Since $A\in\mathbb{R}^{m\times n}$ is rank $n$, $N(A) = \left\{\mathbf{0}\right\}$. From our previous theorem, $N(A) = N\left(A^T A\right) = \left\{\mathbf{0}\right\}$. With a trivial null space, $A^T A\in\mathbb{R}^{n\times n}$ is invertible and its nonhomogenous systems have
unique solutions
. In particular, the normal equations
$$ A^T A\mathbf{x} = A^T\mathbf{b} $$
have the unique solution given by
$$ \hat{\mathbf{x}} = \left(A^T A\right)^{-1}A^T\mathbf{b} $$
the unique least squares solution.
∎
The context where you have likely encountered least squares problems before is finding a
line of best fit
for a data set.
$$
\begin{array}{c|r|r|r|r|r|r}
x & x_1 & x_2 & \dots & x_j & \dots & x_m \\
\hline
y & y_1 & y_2 & \dots & y_j & \dots & y_m
\end{array}
$$
Given a set of values $\left\{(x_i,y_i)\,:\,1\le j\le m\right\}$, we seek to find a line in the form $y = a + bx$ that best represents the data set.
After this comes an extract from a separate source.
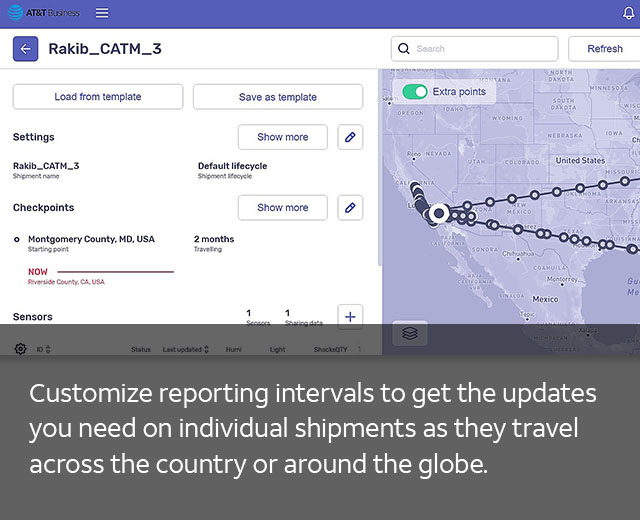
Task: Open the hamburger menu
Action: [102, 13]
To do this, we make a system equations out of the set
$$
\begin{align*}
a + bx_1 &= y_1 \\
a + bx_2 &= y_2 \\
\vdots \\
a + bx_j &= y_j \\
\vdots \\
a + bx_m &= y_m \\
\end{align*}
$$
for all $i=1,2,\ldots,m$. This yields an $m\times 2$
inconsistent
linear system
$$
A\mathbf{c} = \begin{bmatrix} 1 & x_1 \\ 1 & x_2 \\ \ddots & \ddots \\ 1 & x_j \\ \ddots & \ddots \\ 1 & x_m \end{bmatrix}\begin{bmatrix} a \\ b \end{bmatrix} = \begin{bmatrix} y_1 \\ y_2 \\ \vdots \\ y_j \\ \vdots \\ y_m \end{bmatrix} = \mathbf{y},
$$
where $A$ is the linear operator, $\mathbf{c}$ is the vector of coefficients $\begin{bmatrix} a \\ b \end{bmatrix}$, and $\mathbf{y}$ is the vector of outputs $y_j$ for each $x_j$ in our table. Notice that vector $\mathbf{c}$ is
NOT
a vector in $\mathbb{R}^2$; it is a vector in $P_2$, the vector space of polynomials of degree less than 2. The first coordinate in vector $\mathbf{c}$ is the $y$-intercept and the second coordinate is the slope.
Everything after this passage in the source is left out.